E a suo padre mandò questo: dieci asini carichi delle migliori cose di Egitto; e dieci asine cariche di grano, e di pane, e di vittuaglia, per suo padre, per lo viaggio.
24 Zo liet hij zijn broers vertrekken, en zei hun nog bij hun vertrek: Doet elkaar onderweg geen verwijten.
E diede commiato a' suoi fratelli, ed essi se ne andarono. Ed egli disse loro: Non vi crucciate per cammino.
25 Zij vertrokken nu uit Egypte, en gingen naar het land Kanaän, naar Jakob hun vader.
Ed essi se ne ritornarono di Egitto; e vennero nel paese di Canaan, a Giacobbe, lor padre.
26 Toen zij hem vertelden, dat Josef nog leefde, en over heel Egypte heerste, bleef hij er ongevoelig voor; want hij geloofde hen niet.
E gli rapportarono [la cosa], dicendo: Giuseppe vive ancora; e anche è rettore in tutto il paese di Egitto.
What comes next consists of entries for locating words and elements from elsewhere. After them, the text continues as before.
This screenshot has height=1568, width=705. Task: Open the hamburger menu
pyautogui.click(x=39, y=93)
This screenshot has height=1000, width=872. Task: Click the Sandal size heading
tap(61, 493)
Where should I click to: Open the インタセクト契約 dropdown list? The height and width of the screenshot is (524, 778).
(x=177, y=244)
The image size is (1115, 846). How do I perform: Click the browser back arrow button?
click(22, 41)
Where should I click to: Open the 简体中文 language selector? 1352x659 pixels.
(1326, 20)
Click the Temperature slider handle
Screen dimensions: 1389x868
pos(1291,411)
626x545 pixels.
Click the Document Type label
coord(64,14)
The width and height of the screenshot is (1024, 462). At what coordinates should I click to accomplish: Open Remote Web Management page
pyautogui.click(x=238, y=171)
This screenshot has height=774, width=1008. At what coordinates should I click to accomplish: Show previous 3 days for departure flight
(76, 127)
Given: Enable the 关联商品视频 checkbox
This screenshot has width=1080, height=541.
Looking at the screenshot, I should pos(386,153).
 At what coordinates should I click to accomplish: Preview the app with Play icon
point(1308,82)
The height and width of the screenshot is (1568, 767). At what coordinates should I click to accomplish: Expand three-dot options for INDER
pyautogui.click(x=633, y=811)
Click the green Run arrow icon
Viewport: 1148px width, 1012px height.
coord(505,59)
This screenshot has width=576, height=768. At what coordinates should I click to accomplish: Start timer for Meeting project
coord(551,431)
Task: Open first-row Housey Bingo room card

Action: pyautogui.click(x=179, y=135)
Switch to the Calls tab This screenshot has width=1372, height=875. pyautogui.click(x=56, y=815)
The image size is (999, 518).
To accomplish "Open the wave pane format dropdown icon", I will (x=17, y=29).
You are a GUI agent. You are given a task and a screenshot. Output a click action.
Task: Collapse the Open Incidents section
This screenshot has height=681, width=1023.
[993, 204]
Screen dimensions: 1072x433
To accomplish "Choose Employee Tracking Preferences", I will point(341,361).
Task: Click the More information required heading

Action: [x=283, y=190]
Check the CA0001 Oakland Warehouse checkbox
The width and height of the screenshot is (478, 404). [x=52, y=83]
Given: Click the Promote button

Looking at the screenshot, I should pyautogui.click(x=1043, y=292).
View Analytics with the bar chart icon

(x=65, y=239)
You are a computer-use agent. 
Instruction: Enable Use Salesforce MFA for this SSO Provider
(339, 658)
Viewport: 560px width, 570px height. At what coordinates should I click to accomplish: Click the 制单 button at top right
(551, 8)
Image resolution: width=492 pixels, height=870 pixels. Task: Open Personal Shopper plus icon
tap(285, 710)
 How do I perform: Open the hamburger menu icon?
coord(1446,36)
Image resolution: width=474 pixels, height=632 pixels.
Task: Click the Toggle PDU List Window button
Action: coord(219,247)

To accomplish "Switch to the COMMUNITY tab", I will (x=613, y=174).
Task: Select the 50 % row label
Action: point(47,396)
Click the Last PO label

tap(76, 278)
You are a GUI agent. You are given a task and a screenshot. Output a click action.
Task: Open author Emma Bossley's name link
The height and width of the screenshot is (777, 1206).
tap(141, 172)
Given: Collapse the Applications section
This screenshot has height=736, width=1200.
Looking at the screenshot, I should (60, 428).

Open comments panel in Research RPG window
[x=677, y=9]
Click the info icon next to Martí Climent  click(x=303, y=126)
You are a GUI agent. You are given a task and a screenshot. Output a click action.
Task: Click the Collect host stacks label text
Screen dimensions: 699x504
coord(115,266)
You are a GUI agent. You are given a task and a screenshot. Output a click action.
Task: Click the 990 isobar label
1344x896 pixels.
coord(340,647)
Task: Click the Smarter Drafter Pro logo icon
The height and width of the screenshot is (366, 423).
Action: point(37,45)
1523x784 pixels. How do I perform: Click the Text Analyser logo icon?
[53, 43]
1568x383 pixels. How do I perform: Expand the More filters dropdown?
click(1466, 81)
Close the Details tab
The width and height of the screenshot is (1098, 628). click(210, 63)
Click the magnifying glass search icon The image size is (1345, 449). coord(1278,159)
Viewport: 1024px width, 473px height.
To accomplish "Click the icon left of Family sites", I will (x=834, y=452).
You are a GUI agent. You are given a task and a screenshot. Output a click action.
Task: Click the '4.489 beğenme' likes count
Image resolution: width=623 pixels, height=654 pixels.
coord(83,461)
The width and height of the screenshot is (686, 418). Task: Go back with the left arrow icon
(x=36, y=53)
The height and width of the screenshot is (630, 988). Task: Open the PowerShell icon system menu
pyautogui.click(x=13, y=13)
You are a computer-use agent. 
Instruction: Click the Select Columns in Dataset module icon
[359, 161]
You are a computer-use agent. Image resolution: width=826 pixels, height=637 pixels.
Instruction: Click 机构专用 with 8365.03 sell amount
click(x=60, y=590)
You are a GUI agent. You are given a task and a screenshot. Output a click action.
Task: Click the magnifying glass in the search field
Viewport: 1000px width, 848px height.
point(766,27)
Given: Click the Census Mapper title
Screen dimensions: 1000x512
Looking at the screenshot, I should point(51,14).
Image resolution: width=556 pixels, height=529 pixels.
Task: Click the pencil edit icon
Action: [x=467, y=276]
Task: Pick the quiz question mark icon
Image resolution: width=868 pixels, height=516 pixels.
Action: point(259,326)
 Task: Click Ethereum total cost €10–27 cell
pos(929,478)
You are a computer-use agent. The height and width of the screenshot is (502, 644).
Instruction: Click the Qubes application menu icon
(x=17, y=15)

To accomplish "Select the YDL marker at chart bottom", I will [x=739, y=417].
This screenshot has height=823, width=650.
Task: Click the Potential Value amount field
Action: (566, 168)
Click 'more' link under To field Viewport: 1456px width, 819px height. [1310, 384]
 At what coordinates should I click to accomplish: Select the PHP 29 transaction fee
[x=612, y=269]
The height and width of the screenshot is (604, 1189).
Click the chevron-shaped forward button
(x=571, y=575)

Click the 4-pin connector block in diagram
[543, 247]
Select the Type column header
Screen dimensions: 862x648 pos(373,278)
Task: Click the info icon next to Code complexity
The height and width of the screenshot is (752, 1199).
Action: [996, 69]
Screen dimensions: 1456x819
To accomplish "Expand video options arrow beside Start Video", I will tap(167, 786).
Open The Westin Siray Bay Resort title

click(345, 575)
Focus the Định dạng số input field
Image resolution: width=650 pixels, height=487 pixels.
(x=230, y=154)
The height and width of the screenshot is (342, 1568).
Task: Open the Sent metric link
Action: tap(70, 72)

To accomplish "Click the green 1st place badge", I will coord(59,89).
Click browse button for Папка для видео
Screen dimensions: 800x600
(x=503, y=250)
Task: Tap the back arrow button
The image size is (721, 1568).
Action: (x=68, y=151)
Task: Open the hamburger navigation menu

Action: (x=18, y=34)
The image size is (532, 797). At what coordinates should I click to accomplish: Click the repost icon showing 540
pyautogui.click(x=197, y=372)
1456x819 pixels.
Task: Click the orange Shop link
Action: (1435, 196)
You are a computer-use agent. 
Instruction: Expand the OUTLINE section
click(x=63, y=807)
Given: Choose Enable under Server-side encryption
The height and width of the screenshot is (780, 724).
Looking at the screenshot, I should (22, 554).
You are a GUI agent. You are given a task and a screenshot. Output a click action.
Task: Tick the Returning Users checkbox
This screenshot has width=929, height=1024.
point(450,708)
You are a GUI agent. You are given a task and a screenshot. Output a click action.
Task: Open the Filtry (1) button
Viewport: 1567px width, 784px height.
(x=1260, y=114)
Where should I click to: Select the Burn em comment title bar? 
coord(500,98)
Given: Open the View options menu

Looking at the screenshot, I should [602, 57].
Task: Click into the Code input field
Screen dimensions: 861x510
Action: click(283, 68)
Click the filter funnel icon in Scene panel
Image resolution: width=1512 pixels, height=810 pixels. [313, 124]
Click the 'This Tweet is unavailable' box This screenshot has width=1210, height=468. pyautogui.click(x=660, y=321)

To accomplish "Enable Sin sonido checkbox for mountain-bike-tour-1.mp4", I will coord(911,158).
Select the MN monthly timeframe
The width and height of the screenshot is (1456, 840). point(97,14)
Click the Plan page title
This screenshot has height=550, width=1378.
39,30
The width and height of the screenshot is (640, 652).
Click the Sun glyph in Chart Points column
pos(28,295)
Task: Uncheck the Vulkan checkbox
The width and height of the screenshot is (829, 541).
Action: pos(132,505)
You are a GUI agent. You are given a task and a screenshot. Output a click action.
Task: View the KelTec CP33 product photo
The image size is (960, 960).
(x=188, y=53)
E il cuore gli venne meno; perciocchè non credeva loro.
27 Maar toen zij hem alles hadden verteld, wat Josef tot hen had gesproken, en hij de wagens zag, die Josef had gezonden, om hem te vervoeren, leefde de geest van hun vader Jakob weer op.
Ma essi gli dissero tutte le parole che Giuseppe avea lor dette; ed egli vide i carri, che Giuseppe avea mandati per levarlo; allora lo spirito si ravvivò a Giacobbe, lor padre.
28 En Israël sprak: Genoeg! Mijn zoon Josef leeft nog. Ik wil hem gaan zien, eer ik sterf!
E Israele disse: Basta, il mio figliuolo Giuseppe vive ancora; io andrò, e lo vedrò, avanti che io muoia.